The Court found that the physicians could not rely "on evidence of their termination without accepting that their privileges, which are the means by which physicians practice in hospitals, were not cancelled or substantially altered by the hospital board."
The Court ruled that section 44 of the PHA applied and that the "entirety of the doctors’ claim in relation to their "termination" is statute-barred." Further, Justice Ferguson wrote that "if the PHA had intended for there to be an exception to these provisions for any type of physician with privileges, it would have provided one."
The Physicians Were Dependent Contractors
The Court also considered the nature of the physicians’ relationship to the Hospital. The Court found that had the PHA not applied to bar the physicians’ claim, the physicians would be entitled to damages in lieu of reasonable notice by virtue of their being dependent contractors. In determining that the physicians were dependent contractors, the Court focused on their economic dependence on the hospital and their high level of exclusivity.
The Court considered that the physicians had held privileges at the Hospital for 21 years and 31 years. Both physicians claimed they "worked full-time." The majority of the physicians’ annual income came from their practice at the Hospital.
Takeaways for Hospitals
This is the first judicial interpretation of section 44 which was added to the PHA in 1996 at the time that the Health Services Restructuring Commission ("HSRC") was established. The section was intended to enable hospital closure and service terminations or transfers without triggering the requirement for a board hearing with respect to the privileges of physicians impacted by such activities. Section 44 has been amended since it was first introduced to extend the protection to actions taken by a hospital as a result of an integration decision made by a local health integration network ("LHIN") or an order made by the Minister of Health and Long Term Care ("Minister") under the Local Health System Integration Act ("LHSIA").

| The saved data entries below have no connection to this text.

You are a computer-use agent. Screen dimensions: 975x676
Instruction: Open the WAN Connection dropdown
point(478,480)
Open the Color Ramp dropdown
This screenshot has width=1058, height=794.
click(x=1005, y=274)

This decision confirms that subsection 44(5) will provide a hospital protection where the board of the hospital makes a decision that impacts the privileges of a member of the medical staff, including a decision to revoke or suspend an appointment, to cancel or substantially alter privileges, or to refuse to appoint or re-appoint a member of the medical staff in circumstances where the hospital has made a determination that the hospital will cease to provide a service or close, or the hospital is implementing an integration decision of a LHIN or an order of the Minister under the LHSIA.

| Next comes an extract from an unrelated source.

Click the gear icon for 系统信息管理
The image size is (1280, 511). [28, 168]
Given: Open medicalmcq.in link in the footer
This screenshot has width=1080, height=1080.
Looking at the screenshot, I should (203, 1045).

In order to rely on the immunity offered by section 44 for a decision to cancel, revoke, substantially alter, or refuse privileges, hospitals should ensure they have taken the proper steps for its application. Documentation is important where a hospital ceases to operate or provide a service in accordance with subsection 44(1) or (1.2). One example of ensuring effective documentation lies in the careful drafting of hospital board resolutions to align with the requirements of the PHA.
Where privileges are cancelled, revoked, refused or substantially altered and section 44(5) does not apply, hospitals should consider whether a physician may legally be considered a dependent contractor, and potentially entitled to damages for reasonable notice. While this case presented a unique set of circumstances with respect to the physicians’ exclusivity and economic dependence, hospitals should nonetheless consider the potential pecuniary consequences and what steps could be taken to reduce or avoid those consequences before making changes to a physician’s privileges. Therefore, we encourage consultation with counsel when decisions of this nature are being made.